The path from aerospace engineering at the Technical University of Munich to running
a bioprocessing company in South San Francisco was not exactly straight. After a stint
as a visiting researcher at Stanford working on haptic teleoperation of robots in
space - which he later admitted he never took seriously - he joined a four-person
CRISPR startup called Synthego in 2014. Over the next five and a half years,
he rose to Chief Innovation Officer, co-invented the company's proprietary RNA
synthesizer, and helped grow the team from a garage to 240+ people. He took a
device from whiteboard sketch to production-ready instrument in two years.
The discipline of that process - understand the requirements, engineer the system,
iterate with data - stayed with him. When he left Synthego in January 2019 and
sat down with former colleague Omar Kurdi in downtown Palo Alto to
talk about what to build next, both men kept arriving at the same problem. They
co-founded Cellares in April 2019. By August, they had their first capital. By 2021,
they had a working Cell Shuttle prototype and $100M raised.

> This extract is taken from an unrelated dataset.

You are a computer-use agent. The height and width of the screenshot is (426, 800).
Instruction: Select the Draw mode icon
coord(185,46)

The Cell Shuttle is, as Gerlinghaus once put it, "a factory-in-a-box."
Unlike competitors who spent six years building a single benchtop instrument
automating one manufacturing step, Cellares engineered all of them - every unit
operation in cell therapy production, for up to 16 independent patient batches,
simultaneously. The skeptics were loud. The investors pushed back. The customers
raised eyebrows. Gerlinghaus and his team shipped it anyway.
The company's Early Access Partnership Program (EAPP) was part of the reason the
Cell Shuttle worked the way it did. Rather than building a platform in a vacuum,
Cellares solicited detailed process documentation from biotech and cancer center
partners upfront - critical quality attributes, equipment specifications, success
criteria - before a single machine was assembled. It was engineering by contract.

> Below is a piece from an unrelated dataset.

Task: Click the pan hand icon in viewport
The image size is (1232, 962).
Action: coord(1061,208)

In August 2023, Gerlinghaus unveiled the world's first IDMO - Integrated Development
and Manufacturing Organization - along with Cellares' pioneering smart factory.
In April 2024, Bristol Myers Squibb signed a $380M global manufacturing agreement
for CAR-T production across the US, Europe, and Japan. The FDA granted Cellares'
Cell Shuttle its Advanced Manufacturing Technology (AMT) designation - the first
ever for a cell therapy manufacturing platform. TIME magazine named it one of
2025's most important inventions.
In January 2026, Cellares closed a $257M Series D led by BlackRock and Eclipse,
with new investors including T. Rowe Price, Baillie Gifford, and Gates Frontier.
Total funding: $630M. Gerlinghaus announced plainly that the company is on a
"clear, disciplined path toward becoming a public company." Commercial-scale
manufacturing targets 2027.
His math is straightforward: Cellares factories produce as many therapies as ten
manual facilities with just 10% of the staff. Manufacturing costs drop up to 50%.
Time to IND application falls from 16 months to roughly 8. CAR-T therapies that
cost over $300,000 per dose to produce become economically viable at the scale
patients actually need.
"You need to understand the requirements," Gerlinghaus has said of building
life-science tools without necessarily being a biologist, "and then be good at
mechanical engineering, software engineering, controls engineering, systems,
and electrical engineering as well as robotics." An aerospace engineer building
cancer cures is, it turns out, exactly the right person for the job.